Assignment: In the records below, find the line that contains "How do I perform: Choose", then write out that line and each one after it exactly, up to and including the last.

BEGIN Data records

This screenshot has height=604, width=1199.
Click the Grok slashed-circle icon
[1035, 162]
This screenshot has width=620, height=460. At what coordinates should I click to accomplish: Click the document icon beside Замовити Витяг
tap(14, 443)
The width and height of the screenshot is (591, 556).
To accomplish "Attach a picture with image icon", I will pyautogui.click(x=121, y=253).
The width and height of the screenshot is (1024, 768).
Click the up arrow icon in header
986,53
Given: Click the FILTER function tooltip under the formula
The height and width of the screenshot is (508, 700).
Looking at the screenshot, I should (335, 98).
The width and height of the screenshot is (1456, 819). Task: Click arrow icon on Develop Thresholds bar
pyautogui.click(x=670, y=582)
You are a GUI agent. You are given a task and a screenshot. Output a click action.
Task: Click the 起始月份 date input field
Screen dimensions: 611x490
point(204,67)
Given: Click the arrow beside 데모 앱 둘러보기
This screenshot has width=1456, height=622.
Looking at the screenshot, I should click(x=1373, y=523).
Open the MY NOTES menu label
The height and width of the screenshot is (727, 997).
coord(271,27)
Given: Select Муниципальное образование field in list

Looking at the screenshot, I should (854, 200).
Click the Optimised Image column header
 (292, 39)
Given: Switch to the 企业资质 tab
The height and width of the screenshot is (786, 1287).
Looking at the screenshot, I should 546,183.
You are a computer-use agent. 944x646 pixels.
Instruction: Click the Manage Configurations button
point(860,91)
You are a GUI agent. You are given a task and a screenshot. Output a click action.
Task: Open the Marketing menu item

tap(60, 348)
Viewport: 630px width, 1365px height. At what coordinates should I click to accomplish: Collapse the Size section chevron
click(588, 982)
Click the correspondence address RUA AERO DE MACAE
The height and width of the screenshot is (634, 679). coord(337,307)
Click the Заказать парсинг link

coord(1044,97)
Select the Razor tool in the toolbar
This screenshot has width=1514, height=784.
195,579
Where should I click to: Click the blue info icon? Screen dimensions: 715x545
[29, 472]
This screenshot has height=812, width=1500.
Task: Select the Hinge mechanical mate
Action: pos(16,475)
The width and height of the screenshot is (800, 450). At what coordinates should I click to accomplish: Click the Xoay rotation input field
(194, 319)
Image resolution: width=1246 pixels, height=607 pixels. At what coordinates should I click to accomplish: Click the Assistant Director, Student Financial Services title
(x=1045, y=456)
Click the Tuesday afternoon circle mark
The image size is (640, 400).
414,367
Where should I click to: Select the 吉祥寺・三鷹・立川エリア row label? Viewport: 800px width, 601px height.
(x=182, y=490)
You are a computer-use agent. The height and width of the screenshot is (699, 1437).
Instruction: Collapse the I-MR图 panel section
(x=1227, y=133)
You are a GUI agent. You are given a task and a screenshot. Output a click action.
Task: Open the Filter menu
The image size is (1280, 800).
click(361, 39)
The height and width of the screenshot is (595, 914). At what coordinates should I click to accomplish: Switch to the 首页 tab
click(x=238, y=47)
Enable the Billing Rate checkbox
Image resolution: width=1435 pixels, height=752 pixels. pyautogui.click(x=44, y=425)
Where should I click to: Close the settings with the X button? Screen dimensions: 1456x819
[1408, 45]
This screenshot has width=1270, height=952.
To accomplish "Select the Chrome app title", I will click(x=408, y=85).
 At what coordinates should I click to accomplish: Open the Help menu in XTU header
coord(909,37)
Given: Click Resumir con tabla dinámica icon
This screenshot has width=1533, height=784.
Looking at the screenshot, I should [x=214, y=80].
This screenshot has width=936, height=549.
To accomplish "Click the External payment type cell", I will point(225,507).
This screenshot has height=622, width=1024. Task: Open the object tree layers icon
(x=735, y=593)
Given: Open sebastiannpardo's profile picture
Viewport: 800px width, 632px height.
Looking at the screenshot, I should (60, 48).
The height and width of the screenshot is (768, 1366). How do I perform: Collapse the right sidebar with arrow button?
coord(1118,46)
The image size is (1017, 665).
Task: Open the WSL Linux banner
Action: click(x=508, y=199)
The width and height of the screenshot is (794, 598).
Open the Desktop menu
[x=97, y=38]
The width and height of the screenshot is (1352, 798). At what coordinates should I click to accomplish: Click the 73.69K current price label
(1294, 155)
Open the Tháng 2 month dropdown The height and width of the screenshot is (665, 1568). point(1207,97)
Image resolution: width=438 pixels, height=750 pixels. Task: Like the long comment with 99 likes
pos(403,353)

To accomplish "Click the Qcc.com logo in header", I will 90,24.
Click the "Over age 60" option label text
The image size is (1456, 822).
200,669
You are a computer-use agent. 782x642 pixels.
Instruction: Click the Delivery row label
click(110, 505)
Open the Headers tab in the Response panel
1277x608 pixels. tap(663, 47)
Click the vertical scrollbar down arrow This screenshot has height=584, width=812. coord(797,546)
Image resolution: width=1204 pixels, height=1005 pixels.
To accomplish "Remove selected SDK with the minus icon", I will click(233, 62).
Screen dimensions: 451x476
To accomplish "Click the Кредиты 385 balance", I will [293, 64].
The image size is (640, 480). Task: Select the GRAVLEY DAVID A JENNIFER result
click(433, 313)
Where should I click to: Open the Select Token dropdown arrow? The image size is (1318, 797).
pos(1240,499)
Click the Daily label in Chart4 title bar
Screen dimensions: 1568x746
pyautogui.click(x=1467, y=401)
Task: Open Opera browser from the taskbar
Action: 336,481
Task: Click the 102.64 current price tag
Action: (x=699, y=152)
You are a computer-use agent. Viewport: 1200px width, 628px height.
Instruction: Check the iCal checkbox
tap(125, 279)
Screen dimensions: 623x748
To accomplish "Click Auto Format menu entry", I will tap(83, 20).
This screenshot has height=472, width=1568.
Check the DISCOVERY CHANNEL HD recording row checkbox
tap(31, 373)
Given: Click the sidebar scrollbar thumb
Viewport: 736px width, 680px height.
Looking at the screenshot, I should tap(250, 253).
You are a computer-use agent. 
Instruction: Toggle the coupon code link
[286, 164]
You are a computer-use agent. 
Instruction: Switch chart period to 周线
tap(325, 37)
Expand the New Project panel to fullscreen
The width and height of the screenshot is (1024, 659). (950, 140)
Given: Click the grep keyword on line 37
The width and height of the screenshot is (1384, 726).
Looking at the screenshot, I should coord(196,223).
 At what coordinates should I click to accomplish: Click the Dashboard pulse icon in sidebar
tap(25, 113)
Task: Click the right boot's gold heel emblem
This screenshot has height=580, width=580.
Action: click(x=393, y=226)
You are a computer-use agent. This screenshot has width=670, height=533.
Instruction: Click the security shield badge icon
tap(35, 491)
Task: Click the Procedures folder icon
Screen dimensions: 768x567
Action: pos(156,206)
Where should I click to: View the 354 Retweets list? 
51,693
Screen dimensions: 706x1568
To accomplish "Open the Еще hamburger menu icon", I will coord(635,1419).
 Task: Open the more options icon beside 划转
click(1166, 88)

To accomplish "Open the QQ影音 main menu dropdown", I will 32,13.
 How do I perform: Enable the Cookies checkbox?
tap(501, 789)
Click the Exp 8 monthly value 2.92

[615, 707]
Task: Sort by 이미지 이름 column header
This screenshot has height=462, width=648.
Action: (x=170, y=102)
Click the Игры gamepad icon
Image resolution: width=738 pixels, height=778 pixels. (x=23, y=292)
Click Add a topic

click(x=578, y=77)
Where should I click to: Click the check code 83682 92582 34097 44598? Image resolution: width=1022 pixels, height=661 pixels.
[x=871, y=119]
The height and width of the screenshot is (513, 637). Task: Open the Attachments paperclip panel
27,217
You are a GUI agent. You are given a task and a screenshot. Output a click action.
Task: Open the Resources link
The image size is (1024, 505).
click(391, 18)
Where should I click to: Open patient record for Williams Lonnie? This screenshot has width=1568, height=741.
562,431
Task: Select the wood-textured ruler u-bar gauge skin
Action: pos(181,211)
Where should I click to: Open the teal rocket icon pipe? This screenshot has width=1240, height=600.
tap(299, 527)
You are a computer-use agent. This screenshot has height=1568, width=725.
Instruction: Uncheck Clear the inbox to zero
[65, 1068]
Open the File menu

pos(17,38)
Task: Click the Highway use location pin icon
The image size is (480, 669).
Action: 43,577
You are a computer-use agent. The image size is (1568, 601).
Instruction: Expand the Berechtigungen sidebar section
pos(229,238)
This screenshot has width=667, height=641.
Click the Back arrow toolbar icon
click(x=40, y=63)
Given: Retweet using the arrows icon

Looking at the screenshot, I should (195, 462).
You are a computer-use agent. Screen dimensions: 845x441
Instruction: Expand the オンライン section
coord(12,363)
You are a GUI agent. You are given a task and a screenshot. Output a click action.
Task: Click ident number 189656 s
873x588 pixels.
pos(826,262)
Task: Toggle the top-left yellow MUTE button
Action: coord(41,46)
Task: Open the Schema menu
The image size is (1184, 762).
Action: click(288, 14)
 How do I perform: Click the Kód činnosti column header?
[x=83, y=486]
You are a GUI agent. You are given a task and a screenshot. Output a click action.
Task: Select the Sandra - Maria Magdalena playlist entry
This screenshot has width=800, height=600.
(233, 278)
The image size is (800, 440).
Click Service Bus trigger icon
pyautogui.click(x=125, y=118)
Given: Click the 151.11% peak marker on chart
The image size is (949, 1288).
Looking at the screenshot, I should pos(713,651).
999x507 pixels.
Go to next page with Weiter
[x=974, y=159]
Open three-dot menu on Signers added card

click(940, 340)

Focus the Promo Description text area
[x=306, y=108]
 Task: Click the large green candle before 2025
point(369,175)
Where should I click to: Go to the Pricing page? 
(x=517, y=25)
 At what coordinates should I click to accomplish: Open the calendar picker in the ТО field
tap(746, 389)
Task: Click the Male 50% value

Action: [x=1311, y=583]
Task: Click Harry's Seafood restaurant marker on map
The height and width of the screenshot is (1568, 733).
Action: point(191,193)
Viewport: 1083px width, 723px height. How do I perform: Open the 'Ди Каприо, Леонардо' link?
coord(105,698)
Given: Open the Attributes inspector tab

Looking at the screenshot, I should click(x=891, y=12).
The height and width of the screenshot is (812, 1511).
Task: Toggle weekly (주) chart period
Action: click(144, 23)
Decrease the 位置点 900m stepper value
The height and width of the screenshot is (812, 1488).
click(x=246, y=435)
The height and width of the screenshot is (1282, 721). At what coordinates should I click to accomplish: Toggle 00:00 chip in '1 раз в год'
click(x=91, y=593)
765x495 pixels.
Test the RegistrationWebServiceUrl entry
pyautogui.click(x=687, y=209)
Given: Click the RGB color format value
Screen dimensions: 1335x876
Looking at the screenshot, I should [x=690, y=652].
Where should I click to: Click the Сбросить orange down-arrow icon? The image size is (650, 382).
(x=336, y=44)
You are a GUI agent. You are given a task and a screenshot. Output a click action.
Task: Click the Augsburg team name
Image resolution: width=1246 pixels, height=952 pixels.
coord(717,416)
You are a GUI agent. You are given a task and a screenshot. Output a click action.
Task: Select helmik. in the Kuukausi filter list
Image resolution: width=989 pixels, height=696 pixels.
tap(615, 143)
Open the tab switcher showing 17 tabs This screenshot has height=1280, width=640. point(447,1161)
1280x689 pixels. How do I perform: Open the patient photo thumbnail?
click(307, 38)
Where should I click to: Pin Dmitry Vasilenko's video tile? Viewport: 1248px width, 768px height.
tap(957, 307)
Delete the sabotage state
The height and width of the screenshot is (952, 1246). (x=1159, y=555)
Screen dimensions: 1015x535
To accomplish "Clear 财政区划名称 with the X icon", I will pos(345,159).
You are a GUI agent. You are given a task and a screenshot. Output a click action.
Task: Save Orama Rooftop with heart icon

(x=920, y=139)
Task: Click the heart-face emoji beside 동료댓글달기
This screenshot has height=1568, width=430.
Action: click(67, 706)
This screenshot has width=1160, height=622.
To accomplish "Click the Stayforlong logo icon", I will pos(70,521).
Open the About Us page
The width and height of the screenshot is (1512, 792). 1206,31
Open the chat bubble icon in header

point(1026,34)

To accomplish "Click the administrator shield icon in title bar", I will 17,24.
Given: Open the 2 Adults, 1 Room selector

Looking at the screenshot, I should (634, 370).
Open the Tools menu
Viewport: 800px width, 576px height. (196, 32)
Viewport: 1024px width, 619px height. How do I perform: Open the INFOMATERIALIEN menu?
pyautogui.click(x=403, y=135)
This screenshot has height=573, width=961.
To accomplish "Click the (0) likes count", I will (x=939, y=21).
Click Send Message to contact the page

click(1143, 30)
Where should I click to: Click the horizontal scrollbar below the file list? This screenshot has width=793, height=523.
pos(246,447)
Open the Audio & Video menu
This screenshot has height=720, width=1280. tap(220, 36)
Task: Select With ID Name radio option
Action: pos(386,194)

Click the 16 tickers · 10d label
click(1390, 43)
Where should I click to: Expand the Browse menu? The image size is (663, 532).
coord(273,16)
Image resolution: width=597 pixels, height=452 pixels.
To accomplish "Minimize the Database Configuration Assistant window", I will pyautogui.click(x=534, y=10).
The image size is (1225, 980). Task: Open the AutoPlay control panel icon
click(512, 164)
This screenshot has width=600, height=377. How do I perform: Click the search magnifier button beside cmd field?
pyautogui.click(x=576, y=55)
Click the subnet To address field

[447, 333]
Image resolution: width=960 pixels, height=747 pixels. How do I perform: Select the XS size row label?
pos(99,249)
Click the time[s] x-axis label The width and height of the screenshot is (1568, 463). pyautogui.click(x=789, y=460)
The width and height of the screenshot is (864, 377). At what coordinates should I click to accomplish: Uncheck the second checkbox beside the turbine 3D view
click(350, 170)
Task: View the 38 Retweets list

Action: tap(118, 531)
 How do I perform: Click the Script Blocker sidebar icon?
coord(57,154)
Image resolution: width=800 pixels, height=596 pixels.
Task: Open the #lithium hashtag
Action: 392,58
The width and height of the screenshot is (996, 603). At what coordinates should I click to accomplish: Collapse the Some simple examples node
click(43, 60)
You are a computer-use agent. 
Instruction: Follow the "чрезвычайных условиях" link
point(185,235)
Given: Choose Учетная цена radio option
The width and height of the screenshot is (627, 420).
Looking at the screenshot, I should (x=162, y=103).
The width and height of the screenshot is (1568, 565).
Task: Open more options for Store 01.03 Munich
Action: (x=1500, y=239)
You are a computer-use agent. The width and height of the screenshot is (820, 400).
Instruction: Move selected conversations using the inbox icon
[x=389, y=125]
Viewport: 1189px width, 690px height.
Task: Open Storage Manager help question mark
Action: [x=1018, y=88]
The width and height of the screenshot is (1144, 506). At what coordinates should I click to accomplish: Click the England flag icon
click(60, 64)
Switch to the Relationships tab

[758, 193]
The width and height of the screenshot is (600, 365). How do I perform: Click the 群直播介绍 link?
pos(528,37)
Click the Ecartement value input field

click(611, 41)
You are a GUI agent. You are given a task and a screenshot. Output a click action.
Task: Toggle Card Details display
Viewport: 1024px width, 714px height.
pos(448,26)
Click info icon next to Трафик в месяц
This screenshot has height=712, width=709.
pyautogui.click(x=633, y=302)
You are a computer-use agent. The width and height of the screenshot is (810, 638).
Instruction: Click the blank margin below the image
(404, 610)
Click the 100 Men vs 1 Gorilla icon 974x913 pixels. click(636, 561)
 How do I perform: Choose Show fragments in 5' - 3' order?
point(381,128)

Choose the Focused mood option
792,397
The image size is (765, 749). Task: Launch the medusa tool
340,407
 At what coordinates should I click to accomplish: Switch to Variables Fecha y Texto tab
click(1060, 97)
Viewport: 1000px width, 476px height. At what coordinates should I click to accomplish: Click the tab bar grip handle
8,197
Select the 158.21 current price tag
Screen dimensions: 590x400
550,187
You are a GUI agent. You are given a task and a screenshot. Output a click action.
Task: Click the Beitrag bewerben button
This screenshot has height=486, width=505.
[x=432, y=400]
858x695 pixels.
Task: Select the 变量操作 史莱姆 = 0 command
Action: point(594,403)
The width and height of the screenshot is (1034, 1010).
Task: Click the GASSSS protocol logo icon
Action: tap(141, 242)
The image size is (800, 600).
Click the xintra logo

END Data records

Answer space:
 How do I perform: Choose Show fragments in 5' - 3' order?
point(381,128)

Choose the Focused mood option
792,397
The image size is (765, 749). Task: Launch the medusa tool
340,407
 At what coordinates should I click to accomplish: Switch to Variables Fecha y Texto tab
click(1060, 97)
Viewport: 1000px width, 476px height. At what coordinates should I click to accomplish: Click the tab bar grip handle
8,197
Select the 158.21 current price tag
Screen dimensions: 590x400
550,187
You are a GUI agent. You are given a task and a screenshot. Output a click action.
Task: Click the Beitrag bewerben button
This screenshot has height=486, width=505.
[x=432, y=400]
858x695 pixels.
Task: Select the 变量操作 史莱姆 = 0 command
Action: point(594,403)
The width and height of the screenshot is (1034, 1010).
Task: Click the GASSSS protocol logo icon
Action: tap(141, 242)
The image size is (800, 600).
Click the xintra logo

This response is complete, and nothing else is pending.